Kommunaler Schutzschirm
(SchSG)
Der Kommunale Schutzschirm ist ein Programm des Landes Hessen zur Teilentschuldung der überschuldeten Gemeinden und Landkreise, das vom Hessischen Landtag im Mai 2012 beschlossen wurde. Der Schutzschirm (so die Initiatoren) soll die dauerhafte finanzielle Leistungsfähigkeit konsolidierungsbedürftiger (finanzknapper) Kommunen regeln. Die Entlastung der Gemeinden soll 2,8 Milliarden Euro zur Tilgung und 400 Millionen Euro für Zinsbeihilfen betragen. Ziel des Schutzschirms soll es sein, Konsolidierungshilfen „als Chance zum Neustart" zu erhalten. Die Kommunen verpflichten sich nach dem freiwilligen Beitritt zu ausgeglichenen Haushalten. Ein nie offiziell verabschiedetes, aber trotzdem in Umlauf gebrachtes Handbuch zur Haushaltskonsolidierung empfahl dabei eine ganze Reihe von Kürzungsmaßnahmen, die in den Kommunen zur Haushaltskonsolidierung vorgenommen werden könnten. Es gibt keine Vorschriften, wie der Ausgleich des Haushalts erreicht werden kann sondern nur „Empfehlungen" aus dem offiziell nie veröffentlichten Handbuch.
Landeswohlfahrtsverband Hessen
Der Landeswohlfahrtsverband Hessen (LWV) ist ein Zusammenschluss der 21 Landkreise und 5 kreisfreien Städte in Hessen, dem eine Reihe von sozialen Aufgaben übertragen wurde. Er ist eine Körperschaft des öffentlichen Rechts und in dieser Funktion als überörtlicher Träger im Schwerbehinderten-, Schul- und Sozialbereich tätig. Hierzu gehören beispielsweise:
- 1. Schulen mit sonderpädagogischem Förderbedarf
- 2. Kriegsopferfürsorge
- 3. Träger größerer Krankenhäuser (Vitos-Kliniken Psychiatrie)

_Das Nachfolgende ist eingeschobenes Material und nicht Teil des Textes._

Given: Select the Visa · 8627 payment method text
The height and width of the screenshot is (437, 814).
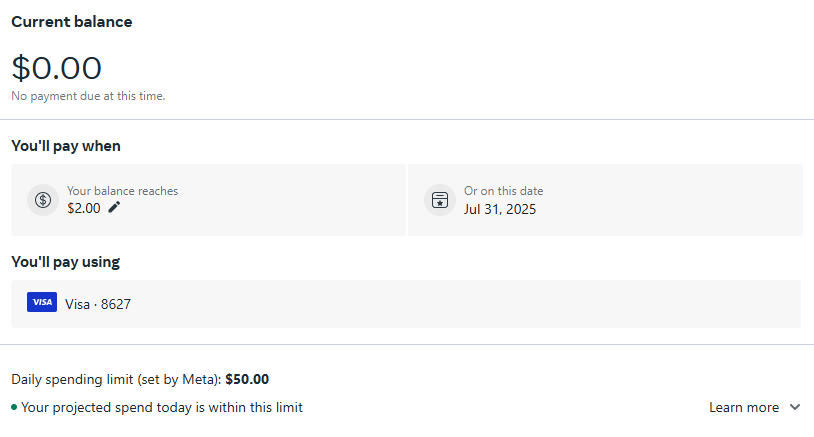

- 4. Träger von Einrichtungen und Werkstätten für Schwerbehinderte
- 5. Träger von Jugendheimen
Der LWV hat seinen Hauptsitz in Kassel. Neben diesem gibt es noch zwei Regionalverwaltungen in Darmstadt und Wiesbaden. Zu den Entscheidungsträgern des LWV gehören die Verbandsversammlung, die alle fünf Jahre (in fünf Bezirken) von den Kreistagen bzw. Stadtverordnetenversammlungen gewählt wird, und der Verbandsausschuss als Verwaltungsbehörde. Dieser setzt sich aus allen haupt- und ehrenamtlichen Beigeordneten sowie dem Direktor des LVWs zusammen.
Wichtig:
Das Lesen (und Verstehen) der jeweiligen Veröffentlichungen z.B. des Deutschen Städte- und Gemeindebunds, des Hessischen Städtetags usw. ist Pflicht für LINKE-Mandatsträger_innen, weil hier wesentliche Urteile und Entscheidungen veröffentlicht werden.